**Task to complete:** Whenever a line of the records below contains the word "screenshot", copy that line.

**Data for the task:**
★ ★ ★ ★

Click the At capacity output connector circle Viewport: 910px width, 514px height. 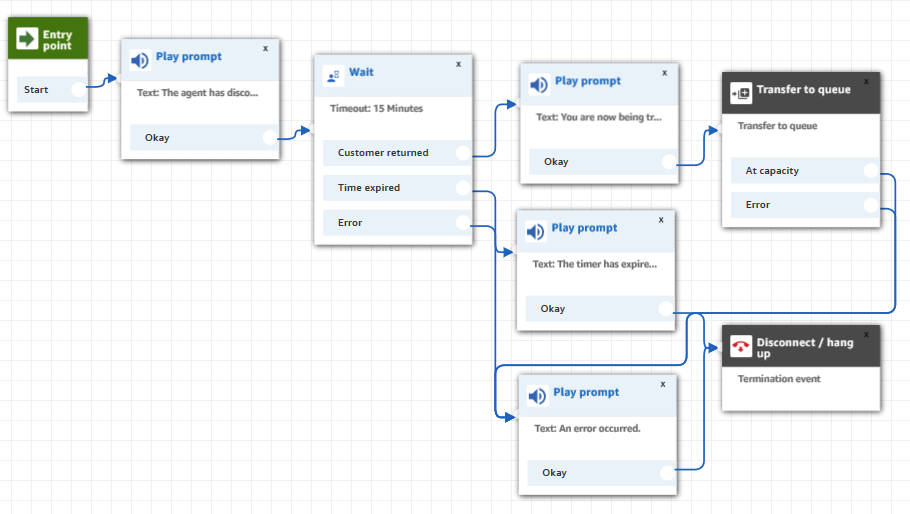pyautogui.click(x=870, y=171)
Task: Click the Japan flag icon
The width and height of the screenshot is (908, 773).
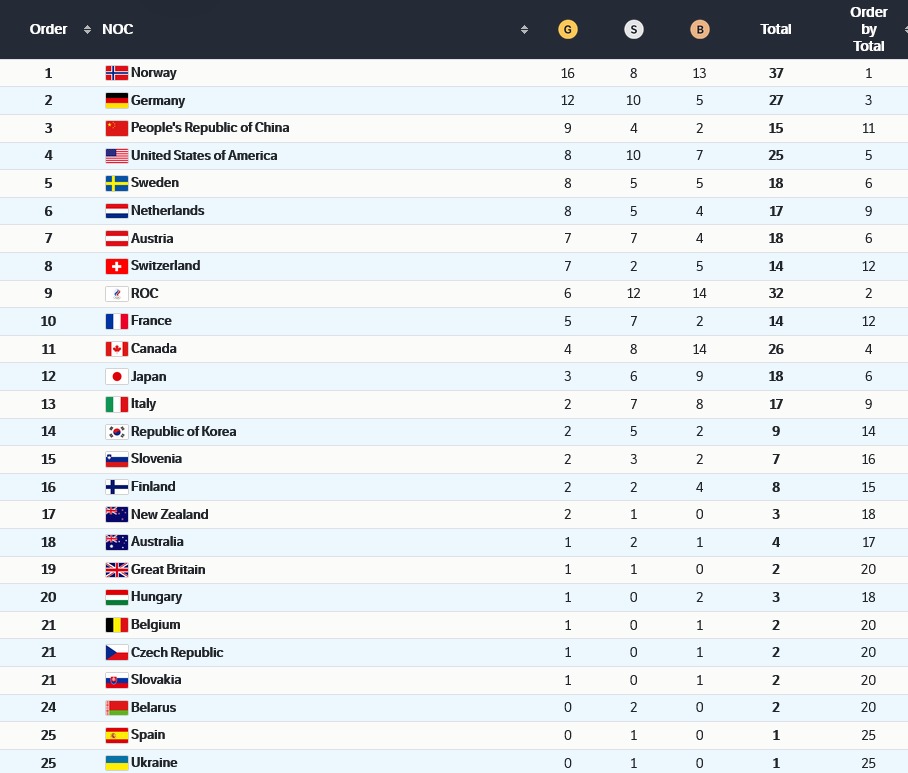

★ ★ ★ ★

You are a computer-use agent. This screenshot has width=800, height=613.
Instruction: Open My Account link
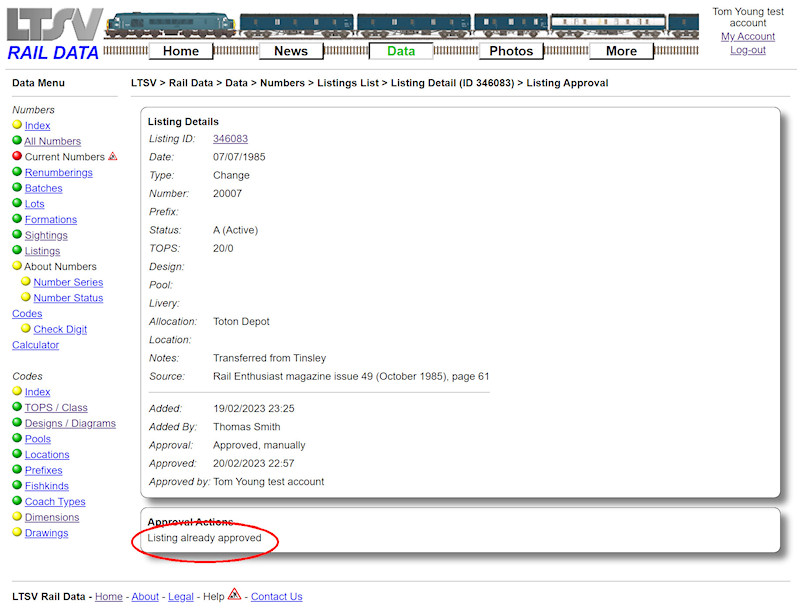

★ ★ ★ ★

**Task solution:**
The width and height of the screenshot is (908, 773).
You are a computer-use agent. This screenshot has width=800, height=613.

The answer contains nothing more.